Et nous voilà parti dans cette quête initiatique où l'aventure est le maître-mot, en quête de l'inconnu, rattaché cependant cette fois à une vie qu'il va pour la première fois peut-être choisir, sans le vernis social, sans le confort, sans cocon et sans parachute non plus en cas de chute. Même si la rue, le froid ou la faim doivent être côtoyés. Ces autres aussi, et ces lois de la nature appréhendées tels qu'elles sont, sans intermédiaire, et toujours baigné de sa passion littéraire et de ses élans romantiques.

Un chemin vers un bonheur peut-être, en attendant de trouver l'ingrédient manquant.
Par ce retour aux sources et cette recherche d'un bonheur et d'une liberté, d'un sens de l'existence également, également, à l'état pur et brut, le voilà cheminant , authentique, à la rencontre de l'autre et de vraie vie, aussi cruelle fût-elle, hostile ou tendre, mais toujours vraie et sincère, projeté dans une fuite en avant sans retour possible dans sa vie d'avant.

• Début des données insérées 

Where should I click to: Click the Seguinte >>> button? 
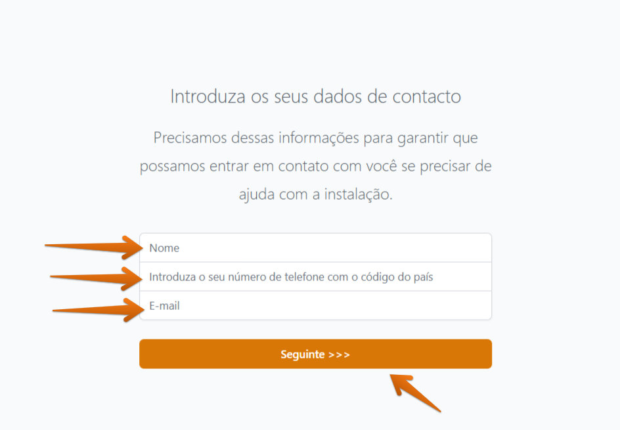click(x=315, y=354)
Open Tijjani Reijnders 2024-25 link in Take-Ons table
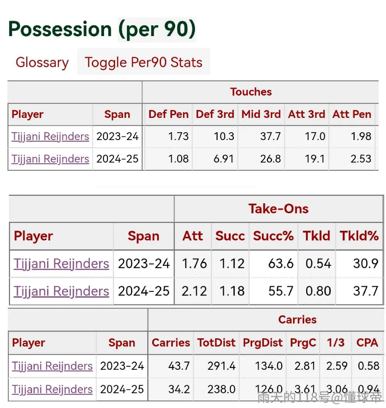Image resolution: width=386 pixels, height=408 pixels. (61, 291)
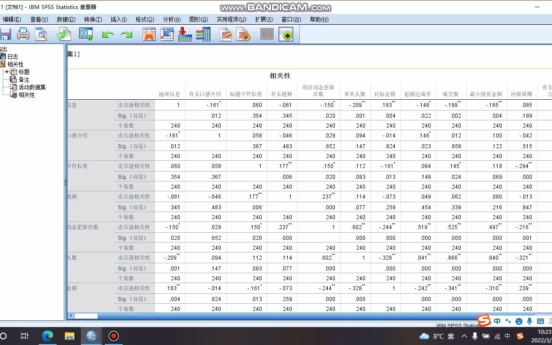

L'Alaska vient, àç la rencontre de ses pas. La civilisation s'éloigne et la nature lui ouvre grand ses bras.
Toujours en quête de cet essentiel et bien que tourmenté par l'hostilité et cruauté inhérente de la nature hostile, le voilà déjà plus heureux, plus épanoui, dans fougue d'une vie qu'il réalise plus que d'une jeunesse qui l'excuse...

Au final, ce fut une véritable bouffée d'oxygène : images superbes, road-movie prenant, alchimie entre homme et nature, atteinte ou manquée, mais liberté de réaliser sa vie, de se réaliser, de s'extirper d'une existence que d'autres avaient formaté pour un monde qui ne nous attirait pas à moins d'en déceler le sens caché. Et qu'il trouvera, mais peut-être trop tard, comme si c'était là le prix à payer...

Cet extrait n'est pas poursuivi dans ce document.